Si les représentants de plusieurs États de la région ont été invités à une réunion à la Maison-Blanche, le 23 septembre dernier, rien n’indique qu’ils aient été véritablement associés à l’élaboration de ce plan. Présentée comme une réunion entre Trump et des représentants d’États à majorité musulmane, elle avait surtout vocation à légitimer la démarche du président américain. Quelques heures après la diffusion du plan, les ministres des Affaires étrangères de huit États (Égypte, Jordanie, Qatar, Arabie saoudite, Émirats arabes unis, Turquie, Indonésie et Pakistan) avaient publié un communiqué commun, qui réaffirmait notamment la nécessité de créer un État palestinien qui intègre la Cisjordanie et Gaza.

Outre, Steve Witkoff, les véritables acteurs ayant joué un rôle dans la conception de ce plan sont plus vraisemblablement Jared Kushner, Tony Blair et Ron Dermer (ministre israélien des Affaires stratégiques), qui ont participé à une réunion de travail avec Trump le 27 août dernier. Rappelons qu’en juillet dernier, le Financial Times relatait un plan de reconstruction de Gaza sur lequel travaillaient des employés du Tony Blair Institute for Global Change et du Boston Consulting Group, déjà épinglé pour ses activités en lien avec la Gaza Humanitarian Foundation.

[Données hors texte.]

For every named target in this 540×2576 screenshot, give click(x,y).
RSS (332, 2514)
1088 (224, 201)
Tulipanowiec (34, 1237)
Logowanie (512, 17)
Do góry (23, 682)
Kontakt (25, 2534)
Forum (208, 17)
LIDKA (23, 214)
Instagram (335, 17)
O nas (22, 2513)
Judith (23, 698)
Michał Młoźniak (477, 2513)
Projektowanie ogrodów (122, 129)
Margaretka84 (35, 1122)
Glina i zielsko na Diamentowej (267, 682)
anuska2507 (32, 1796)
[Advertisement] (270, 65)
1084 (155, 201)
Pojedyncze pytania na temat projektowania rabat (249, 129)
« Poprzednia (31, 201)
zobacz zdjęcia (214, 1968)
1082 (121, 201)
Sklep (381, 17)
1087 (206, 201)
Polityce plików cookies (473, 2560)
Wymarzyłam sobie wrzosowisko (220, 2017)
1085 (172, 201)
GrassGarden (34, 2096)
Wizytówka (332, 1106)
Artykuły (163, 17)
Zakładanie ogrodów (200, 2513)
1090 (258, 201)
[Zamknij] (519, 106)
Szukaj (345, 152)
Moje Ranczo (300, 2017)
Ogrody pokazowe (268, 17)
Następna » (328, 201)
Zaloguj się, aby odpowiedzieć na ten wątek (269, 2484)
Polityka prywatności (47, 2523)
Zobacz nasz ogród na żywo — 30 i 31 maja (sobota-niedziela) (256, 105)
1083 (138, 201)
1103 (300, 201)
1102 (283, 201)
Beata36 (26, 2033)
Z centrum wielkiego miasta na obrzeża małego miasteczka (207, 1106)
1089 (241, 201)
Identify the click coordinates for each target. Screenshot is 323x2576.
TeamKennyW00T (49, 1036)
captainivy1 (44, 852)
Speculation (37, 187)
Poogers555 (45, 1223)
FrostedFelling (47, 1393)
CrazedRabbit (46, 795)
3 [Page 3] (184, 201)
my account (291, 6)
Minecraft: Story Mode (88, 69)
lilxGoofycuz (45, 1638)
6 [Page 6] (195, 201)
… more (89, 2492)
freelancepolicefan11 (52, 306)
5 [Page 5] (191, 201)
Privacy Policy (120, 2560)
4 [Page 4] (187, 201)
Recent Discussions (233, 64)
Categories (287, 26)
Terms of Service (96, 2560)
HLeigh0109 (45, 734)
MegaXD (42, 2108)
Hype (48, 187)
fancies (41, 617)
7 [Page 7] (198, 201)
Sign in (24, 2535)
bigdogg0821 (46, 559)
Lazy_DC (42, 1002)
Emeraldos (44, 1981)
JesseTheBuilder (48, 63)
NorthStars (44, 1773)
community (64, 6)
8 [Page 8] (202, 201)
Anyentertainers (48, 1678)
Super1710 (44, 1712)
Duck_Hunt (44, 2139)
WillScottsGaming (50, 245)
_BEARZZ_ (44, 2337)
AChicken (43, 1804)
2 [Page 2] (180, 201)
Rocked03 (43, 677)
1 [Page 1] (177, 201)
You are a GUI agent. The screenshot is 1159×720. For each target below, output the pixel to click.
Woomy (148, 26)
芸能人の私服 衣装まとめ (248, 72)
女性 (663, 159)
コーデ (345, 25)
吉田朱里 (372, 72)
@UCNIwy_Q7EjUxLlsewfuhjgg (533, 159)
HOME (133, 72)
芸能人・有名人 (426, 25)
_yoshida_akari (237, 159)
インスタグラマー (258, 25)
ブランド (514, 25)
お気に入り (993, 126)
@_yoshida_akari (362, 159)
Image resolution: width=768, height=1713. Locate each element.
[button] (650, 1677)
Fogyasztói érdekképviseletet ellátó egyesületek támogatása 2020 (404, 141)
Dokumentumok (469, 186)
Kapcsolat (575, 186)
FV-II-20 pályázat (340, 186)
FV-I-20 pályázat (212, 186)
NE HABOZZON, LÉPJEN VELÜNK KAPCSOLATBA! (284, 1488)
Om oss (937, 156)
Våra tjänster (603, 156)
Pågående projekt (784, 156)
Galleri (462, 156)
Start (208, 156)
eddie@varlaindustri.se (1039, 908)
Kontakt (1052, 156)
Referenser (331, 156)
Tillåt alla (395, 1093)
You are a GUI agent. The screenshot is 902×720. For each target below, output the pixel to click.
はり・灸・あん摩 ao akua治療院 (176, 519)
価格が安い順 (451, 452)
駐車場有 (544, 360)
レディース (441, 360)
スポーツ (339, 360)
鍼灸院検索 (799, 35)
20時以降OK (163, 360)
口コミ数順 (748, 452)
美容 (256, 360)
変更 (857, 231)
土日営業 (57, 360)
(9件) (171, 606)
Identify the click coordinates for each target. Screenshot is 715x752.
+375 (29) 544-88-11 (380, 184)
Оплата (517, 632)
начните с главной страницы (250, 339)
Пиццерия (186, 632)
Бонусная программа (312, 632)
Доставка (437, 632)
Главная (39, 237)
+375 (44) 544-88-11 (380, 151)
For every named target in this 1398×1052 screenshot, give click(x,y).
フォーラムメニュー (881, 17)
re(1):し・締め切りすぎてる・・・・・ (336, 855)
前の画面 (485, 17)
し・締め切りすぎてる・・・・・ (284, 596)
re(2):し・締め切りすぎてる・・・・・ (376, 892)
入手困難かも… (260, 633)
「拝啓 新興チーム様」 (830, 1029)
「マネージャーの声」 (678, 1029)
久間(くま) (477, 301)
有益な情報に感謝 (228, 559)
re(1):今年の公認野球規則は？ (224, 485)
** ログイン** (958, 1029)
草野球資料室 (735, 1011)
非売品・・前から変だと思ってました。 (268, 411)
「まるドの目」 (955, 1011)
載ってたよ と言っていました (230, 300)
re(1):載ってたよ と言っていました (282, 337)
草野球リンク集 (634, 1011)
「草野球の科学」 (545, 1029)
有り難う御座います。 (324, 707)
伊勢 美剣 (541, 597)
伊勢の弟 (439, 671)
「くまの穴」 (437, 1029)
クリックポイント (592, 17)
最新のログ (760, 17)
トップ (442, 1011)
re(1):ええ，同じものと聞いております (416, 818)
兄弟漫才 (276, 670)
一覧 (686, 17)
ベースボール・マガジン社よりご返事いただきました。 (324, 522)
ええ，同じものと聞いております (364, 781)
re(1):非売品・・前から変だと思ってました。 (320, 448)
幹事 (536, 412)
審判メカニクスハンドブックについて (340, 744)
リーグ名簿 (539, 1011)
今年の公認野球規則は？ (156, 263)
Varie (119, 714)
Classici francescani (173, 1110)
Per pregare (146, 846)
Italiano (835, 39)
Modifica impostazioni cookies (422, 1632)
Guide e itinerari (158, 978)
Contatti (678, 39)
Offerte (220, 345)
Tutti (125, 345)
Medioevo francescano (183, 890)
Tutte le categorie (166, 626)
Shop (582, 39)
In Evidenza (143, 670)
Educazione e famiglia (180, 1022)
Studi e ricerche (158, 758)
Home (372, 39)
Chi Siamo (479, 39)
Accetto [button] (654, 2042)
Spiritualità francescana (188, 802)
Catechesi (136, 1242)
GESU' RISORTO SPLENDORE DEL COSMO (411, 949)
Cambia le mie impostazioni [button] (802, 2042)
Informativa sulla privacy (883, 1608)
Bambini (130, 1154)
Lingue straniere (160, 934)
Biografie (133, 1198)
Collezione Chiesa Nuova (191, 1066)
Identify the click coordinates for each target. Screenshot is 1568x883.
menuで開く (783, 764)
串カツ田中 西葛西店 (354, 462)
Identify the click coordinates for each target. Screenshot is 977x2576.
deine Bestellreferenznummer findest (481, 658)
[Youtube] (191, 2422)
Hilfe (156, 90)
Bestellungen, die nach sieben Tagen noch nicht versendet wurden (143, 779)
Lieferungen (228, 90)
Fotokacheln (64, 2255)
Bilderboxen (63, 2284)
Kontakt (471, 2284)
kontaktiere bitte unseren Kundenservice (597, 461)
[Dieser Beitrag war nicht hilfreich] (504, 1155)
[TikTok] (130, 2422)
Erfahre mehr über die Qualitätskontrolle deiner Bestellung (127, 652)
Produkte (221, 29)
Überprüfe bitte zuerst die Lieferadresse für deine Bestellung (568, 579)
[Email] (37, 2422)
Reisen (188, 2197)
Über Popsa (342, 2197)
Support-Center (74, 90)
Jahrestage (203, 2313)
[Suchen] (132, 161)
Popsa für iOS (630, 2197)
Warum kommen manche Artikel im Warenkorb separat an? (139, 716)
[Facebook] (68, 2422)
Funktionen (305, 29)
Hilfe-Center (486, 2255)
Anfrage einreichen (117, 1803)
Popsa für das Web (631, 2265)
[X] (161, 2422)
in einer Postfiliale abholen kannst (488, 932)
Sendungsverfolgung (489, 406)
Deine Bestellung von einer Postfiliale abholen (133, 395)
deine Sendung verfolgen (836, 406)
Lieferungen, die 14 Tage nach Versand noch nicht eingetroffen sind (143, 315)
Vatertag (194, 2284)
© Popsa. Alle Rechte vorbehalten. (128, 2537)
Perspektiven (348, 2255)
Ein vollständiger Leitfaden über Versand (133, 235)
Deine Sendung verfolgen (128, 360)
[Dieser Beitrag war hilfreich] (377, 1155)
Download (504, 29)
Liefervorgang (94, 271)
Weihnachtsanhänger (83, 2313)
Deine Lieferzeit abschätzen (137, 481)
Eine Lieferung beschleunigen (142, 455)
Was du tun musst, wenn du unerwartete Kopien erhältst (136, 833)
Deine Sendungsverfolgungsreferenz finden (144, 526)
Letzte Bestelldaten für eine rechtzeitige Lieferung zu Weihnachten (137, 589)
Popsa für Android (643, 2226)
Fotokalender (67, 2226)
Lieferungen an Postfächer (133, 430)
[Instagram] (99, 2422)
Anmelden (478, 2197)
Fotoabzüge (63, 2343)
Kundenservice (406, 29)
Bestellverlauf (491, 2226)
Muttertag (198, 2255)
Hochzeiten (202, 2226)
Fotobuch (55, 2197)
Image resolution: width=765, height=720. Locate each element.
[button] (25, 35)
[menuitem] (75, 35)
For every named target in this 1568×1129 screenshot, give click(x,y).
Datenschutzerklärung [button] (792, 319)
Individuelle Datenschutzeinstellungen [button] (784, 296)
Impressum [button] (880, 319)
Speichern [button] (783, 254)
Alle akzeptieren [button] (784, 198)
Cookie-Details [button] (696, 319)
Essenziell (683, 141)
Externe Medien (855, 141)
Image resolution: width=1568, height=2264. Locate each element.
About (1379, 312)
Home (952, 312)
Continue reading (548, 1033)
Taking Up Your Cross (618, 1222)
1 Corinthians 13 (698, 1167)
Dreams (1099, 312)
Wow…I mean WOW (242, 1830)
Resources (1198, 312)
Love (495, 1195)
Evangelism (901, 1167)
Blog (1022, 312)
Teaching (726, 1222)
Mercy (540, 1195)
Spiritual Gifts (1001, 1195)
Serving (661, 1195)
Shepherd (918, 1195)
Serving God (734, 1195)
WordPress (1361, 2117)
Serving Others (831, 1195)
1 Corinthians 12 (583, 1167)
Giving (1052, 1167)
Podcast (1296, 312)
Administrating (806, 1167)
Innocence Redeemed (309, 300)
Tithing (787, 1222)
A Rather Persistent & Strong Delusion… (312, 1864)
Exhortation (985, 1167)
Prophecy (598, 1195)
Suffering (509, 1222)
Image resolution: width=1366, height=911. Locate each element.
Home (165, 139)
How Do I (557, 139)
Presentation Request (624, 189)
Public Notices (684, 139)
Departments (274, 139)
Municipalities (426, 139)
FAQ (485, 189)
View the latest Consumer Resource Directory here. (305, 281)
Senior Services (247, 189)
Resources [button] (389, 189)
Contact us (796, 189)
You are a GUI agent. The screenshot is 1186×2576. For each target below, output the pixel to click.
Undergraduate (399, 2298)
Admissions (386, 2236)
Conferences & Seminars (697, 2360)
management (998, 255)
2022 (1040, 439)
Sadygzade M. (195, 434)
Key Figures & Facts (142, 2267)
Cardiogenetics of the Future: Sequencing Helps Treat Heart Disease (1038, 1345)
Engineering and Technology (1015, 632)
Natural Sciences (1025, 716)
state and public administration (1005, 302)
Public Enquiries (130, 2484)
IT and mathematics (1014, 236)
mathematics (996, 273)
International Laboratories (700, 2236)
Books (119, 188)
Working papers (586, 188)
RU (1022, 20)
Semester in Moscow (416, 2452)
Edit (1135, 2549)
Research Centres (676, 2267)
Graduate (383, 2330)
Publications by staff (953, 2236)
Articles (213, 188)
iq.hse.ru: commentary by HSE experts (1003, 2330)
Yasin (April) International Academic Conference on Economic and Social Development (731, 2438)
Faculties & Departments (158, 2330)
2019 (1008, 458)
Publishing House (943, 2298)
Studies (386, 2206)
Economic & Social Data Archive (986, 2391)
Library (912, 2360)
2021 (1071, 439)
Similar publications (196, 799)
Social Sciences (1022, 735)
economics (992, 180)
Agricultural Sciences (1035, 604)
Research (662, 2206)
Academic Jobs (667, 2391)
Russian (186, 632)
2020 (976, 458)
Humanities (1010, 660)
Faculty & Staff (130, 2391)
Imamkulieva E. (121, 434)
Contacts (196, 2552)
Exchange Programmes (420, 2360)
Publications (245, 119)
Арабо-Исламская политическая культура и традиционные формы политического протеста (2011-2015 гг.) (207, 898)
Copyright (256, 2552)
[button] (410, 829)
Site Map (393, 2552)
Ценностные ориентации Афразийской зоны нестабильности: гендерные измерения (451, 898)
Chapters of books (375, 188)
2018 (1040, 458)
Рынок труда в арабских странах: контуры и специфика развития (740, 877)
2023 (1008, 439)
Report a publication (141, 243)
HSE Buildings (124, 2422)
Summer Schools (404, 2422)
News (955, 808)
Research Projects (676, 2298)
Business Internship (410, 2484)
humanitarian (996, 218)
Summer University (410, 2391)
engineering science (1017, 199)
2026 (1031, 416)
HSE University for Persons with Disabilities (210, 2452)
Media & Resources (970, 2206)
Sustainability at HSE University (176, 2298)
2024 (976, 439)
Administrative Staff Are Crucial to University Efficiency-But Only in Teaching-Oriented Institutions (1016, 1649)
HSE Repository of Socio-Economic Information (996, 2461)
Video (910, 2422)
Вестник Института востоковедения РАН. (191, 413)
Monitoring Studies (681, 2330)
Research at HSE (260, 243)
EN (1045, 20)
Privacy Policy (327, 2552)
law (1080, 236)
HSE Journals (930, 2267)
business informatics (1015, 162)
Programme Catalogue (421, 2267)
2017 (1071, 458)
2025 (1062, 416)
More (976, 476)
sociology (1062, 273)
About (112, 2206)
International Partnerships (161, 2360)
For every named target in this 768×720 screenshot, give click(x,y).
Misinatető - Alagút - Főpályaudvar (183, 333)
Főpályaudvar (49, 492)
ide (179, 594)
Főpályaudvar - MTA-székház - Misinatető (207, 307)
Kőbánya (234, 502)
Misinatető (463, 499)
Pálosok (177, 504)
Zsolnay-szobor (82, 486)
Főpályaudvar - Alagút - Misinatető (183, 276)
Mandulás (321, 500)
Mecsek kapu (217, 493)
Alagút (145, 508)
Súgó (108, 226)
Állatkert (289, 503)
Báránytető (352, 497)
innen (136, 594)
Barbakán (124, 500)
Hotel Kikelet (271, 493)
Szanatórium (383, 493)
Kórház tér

Pour comprendre la réaction des États du Moyen-Orient au plan en 20 points, il faut revenir au « premier » plan Trump, annoncé fin janvier 2025, qui prévoyait de reconstruire une « Riviera » et de vider Gaza de ses habitants palestiniens. Ce projet avait sidéré l’Égypte et la Jordanie, en particulier, dans la mesure où il était exigé de ces deux États qu’ils accueillent les Palestiniens. Outre le risque de nettoyage ethnique, il était impensable pour la Jordanie, dont environ 70 % de la population est d’origine palestinienne, d’accepter ce plan, qui donnait corps à la thèse israélienne consistant à dire que le Royaume hachémite constitue l’État de facto des Palestiniens (thèse de la « patrie de remplacement », « al Watan al Badîl »). L’Égypte s’était, elle aussi, fermement opposée à ce plan, notamment pour des raisons sécuritaires (le Sinaï a été le centre d’une insurrection pendant près de dix ans) et économiques (selon les chiffres de la Banque Centrale d’Égypte, les ressources tirées du Canal de Suez ont diminué de 45,5 % cette année) ; en outre, le pays accueille, depuis avril 2023, entre 600 000 et 1,5 millions de réfugiés soudanais. Face aux résistances du Caire et d’Amman, Washington est allé jusqu’à les menacer de suspendre l’aide économique étatsunienne.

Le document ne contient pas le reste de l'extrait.